-- BEGIN Information given --
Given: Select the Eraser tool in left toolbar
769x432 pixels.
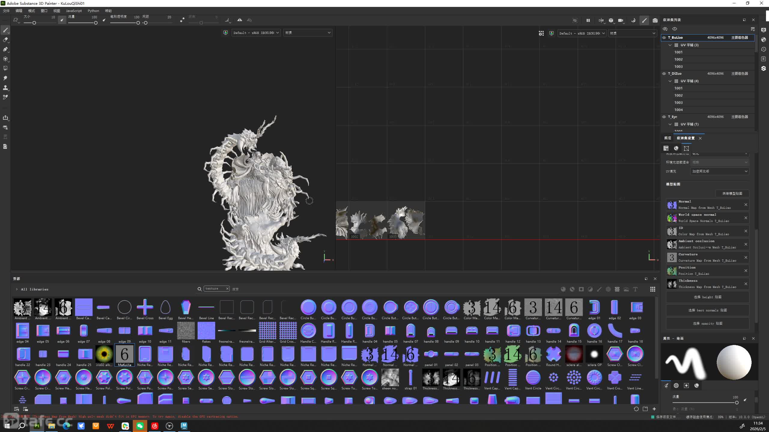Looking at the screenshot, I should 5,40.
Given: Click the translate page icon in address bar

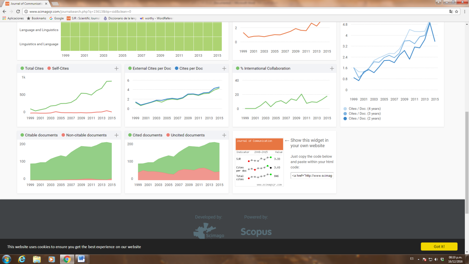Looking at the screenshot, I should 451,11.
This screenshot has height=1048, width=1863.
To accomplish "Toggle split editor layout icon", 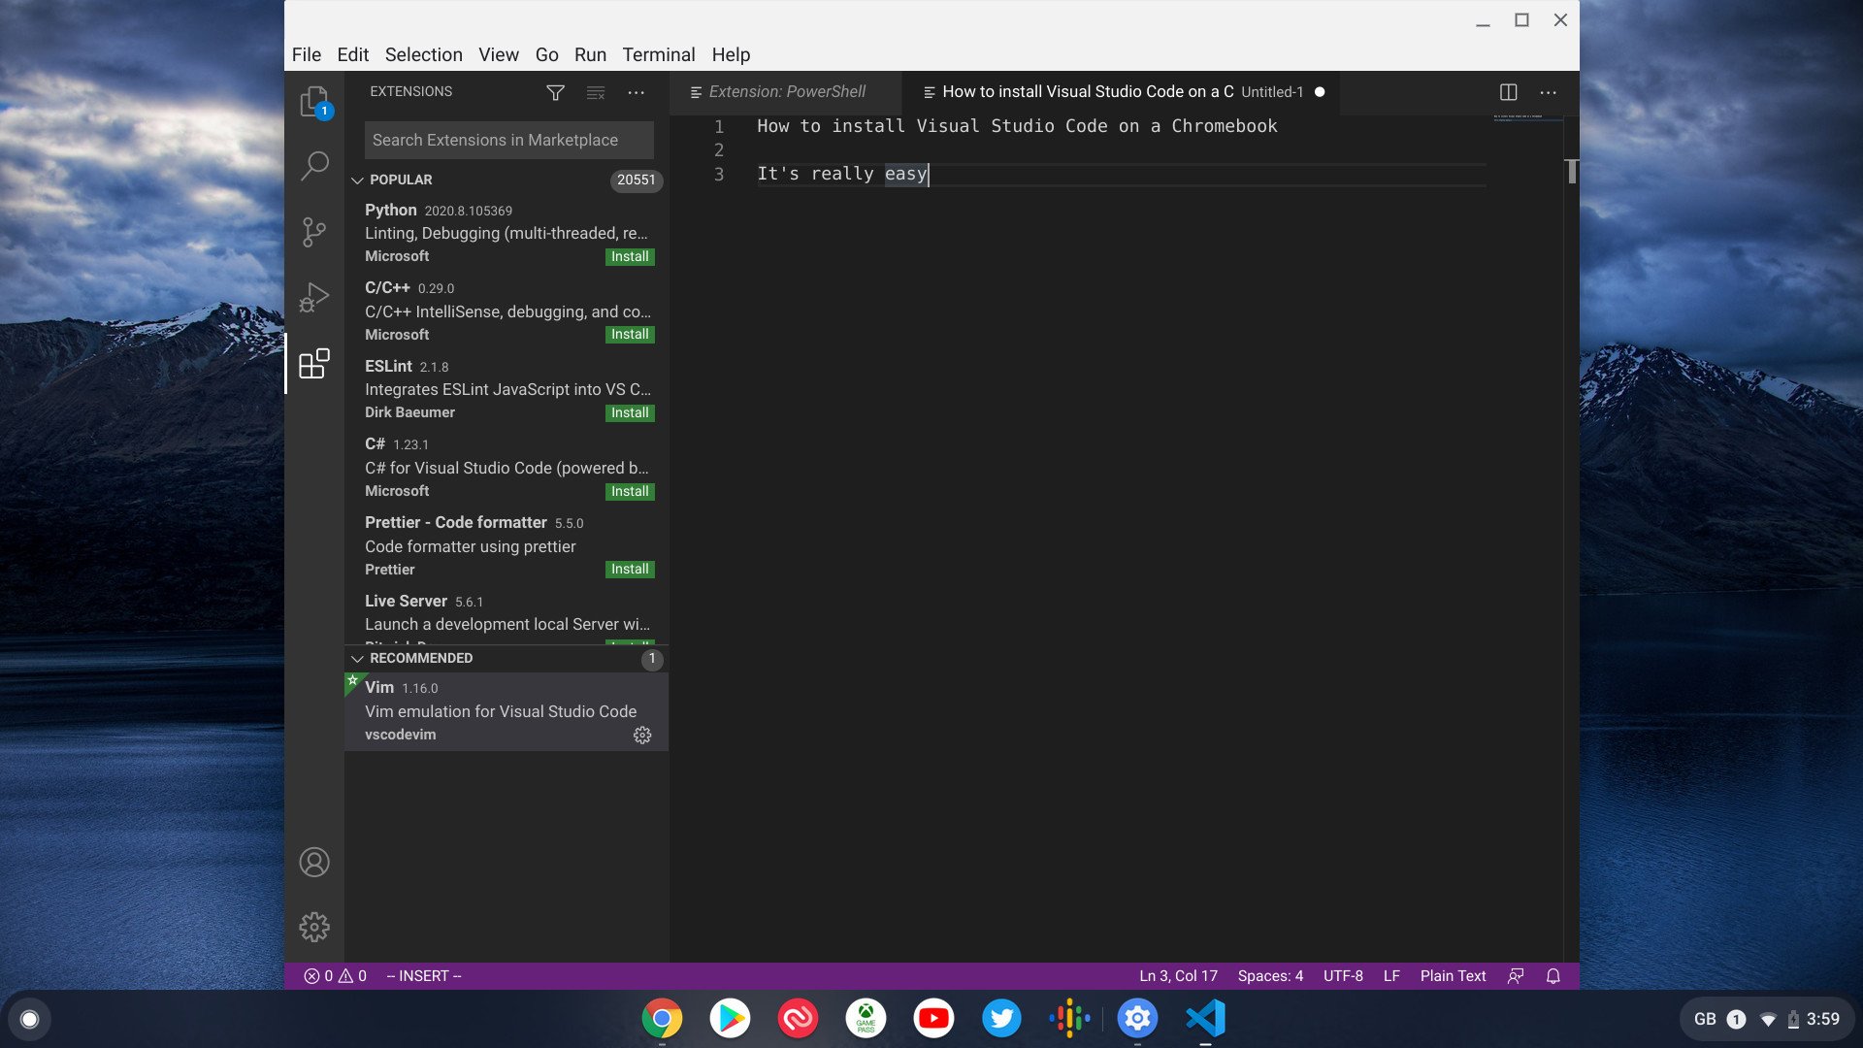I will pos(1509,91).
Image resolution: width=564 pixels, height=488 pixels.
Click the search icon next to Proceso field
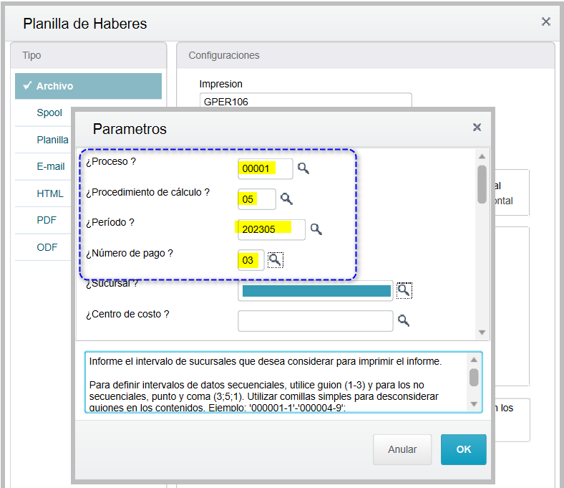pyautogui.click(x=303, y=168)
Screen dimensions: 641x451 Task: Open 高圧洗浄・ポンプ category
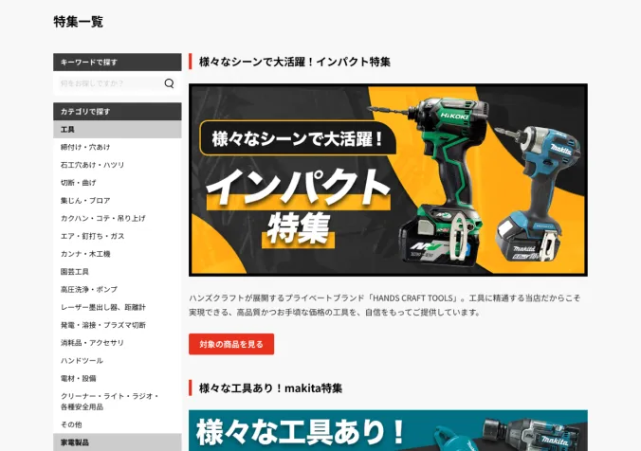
-- END Information given --
**Required work**. Copy the data word for word from its start through the line holding "Looking at the screenshot, I should 451,11.", with both ends included. Leave the pictures out of your copy.

**Output of the task**.
Given: Select the Eraser tool in left toolbar
769x432 pixels.
Looking at the screenshot, I should 5,40.
Given: Click the translate page icon in address bar

Looking at the screenshot, I should 451,11.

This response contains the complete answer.